NEW YORK :Cloudflare has launched a tool that blocks bot crawlers from accessing content without permission or compensation to help websites make money from AI firms trying to access and train on their content, the software company said on Tuesday.
The tool allows website owners to choose whether artificial intelligence crawlers can access their material and set a price for access through a “pay per crawl” model, which will help them control how their work is used and compensated, Cloudflare said.
With AI crawlers increasingly collecting content without sending visitors to the original source, website owners are looking to develop additional revenue sources as search traffic referrals that once generated advertising revenue decline.
The initiative is supported by major publishers including Condé Nast and Associated Press, as well as social media companies such as Reddit and Pinterest.
Cloudflare’s Chief Strategy Officer Stephanie Cohen said the goal of such tools was to give publishers control over their content, and ensure a sustainable ecosystem for online content creators and AI companies.
“The change in traffic patterns has been rapid, and something needed to change,” Cohen said in an interview. “This is just the beginning of a new model for the internet.”
Google, for example, has seen its ratio of crawls to visitors referred back to sites drop to 18:1 from 6:1 just six months ago, according to Cloudflare data, suggesting the search giant is maintaining its crawling but decreasing referrals.
The decline could be a result of users finding answers directly within Google’s search results, such as AI Overviews. Still, Google’s ratio is much higher than other AI companies, such as OpenAI’s 1,500:1.

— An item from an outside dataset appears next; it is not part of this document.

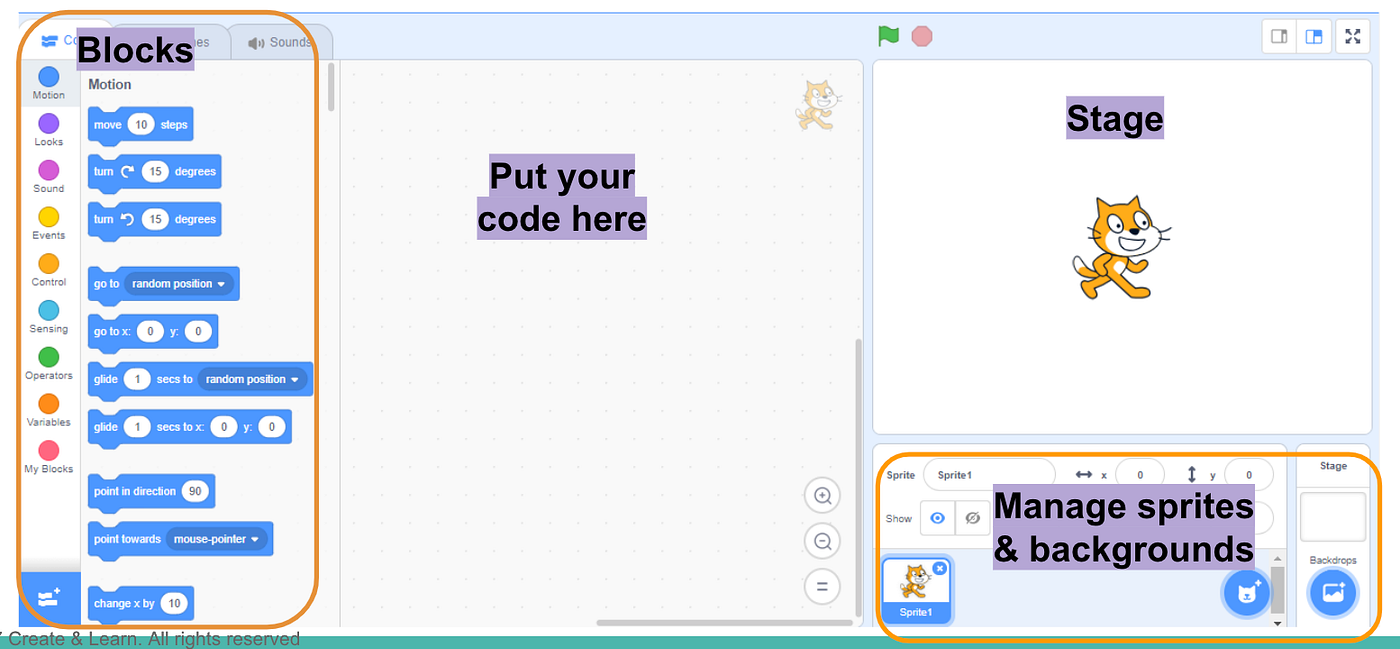Open the Add Extension icon at bottom left

coord(48,597)
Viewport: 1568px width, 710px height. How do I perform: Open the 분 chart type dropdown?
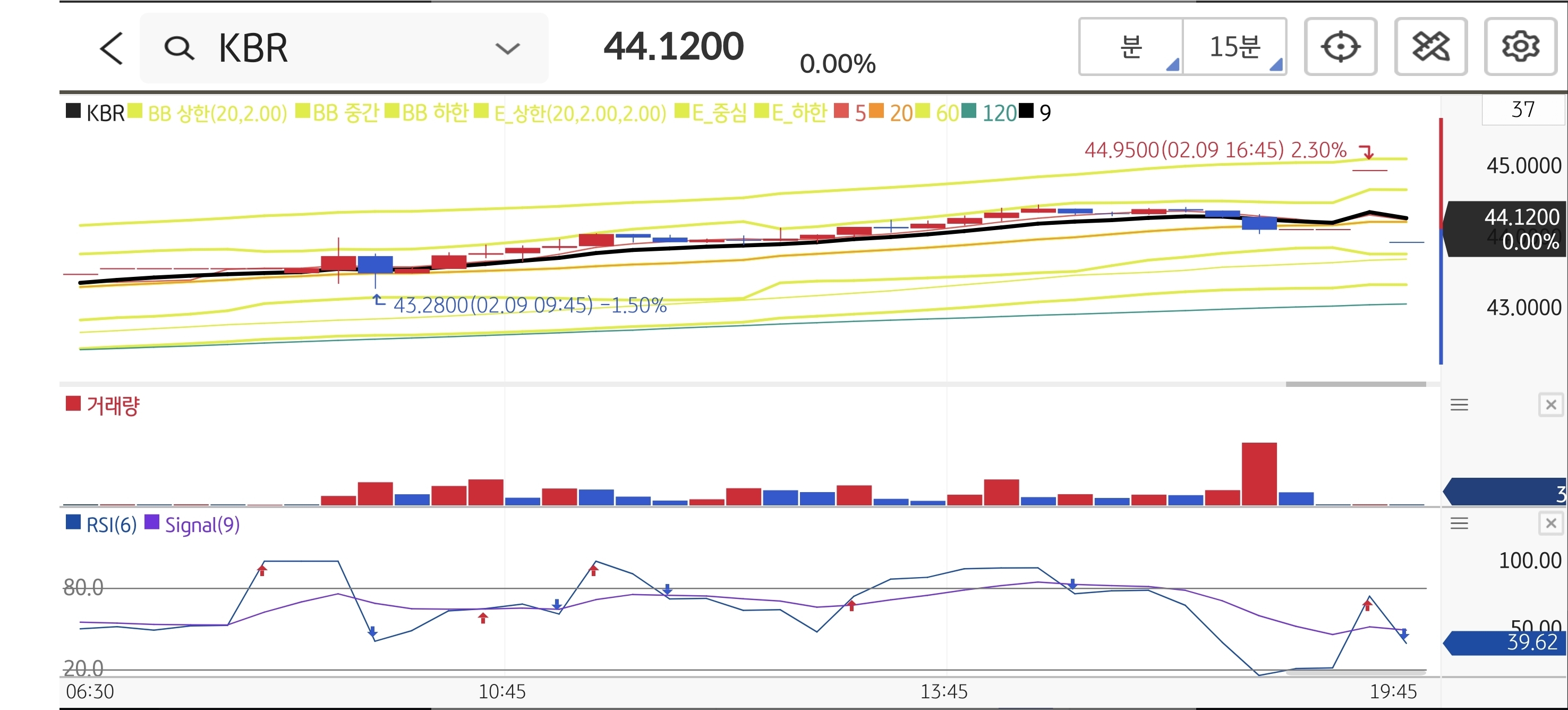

For decades, search engines have indexed content on the internet directing users back to websites, an approach that rewards creators for producing quality content. However, AI companies’ crawlers have disrupted this model because they harvest material without sending visitors to the original source and aggregate information through chatbots such as ChatGPT, depriving creators of revenue and recognition.

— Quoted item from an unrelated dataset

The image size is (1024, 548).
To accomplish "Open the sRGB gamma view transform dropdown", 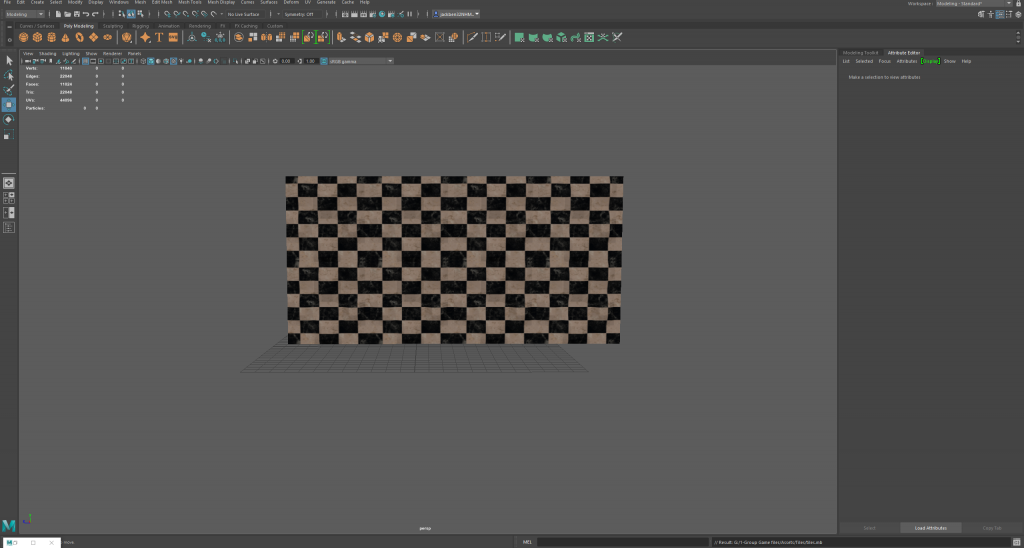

Many AI companies are circumventing a common web standard used by publishers to block the scraping of their content for use in AI systems, and argue they have broken no laws in accessing content for free.
In response, some publishers, including the New York Times, have sued AI companies for copyright infringement, while others have struck deals to license their content.
Reddit, for example, has sued AI startup Anthropic for allegedly scraping Reddit user comments to train its AI chatbot, while inking a content licensing deal with Google.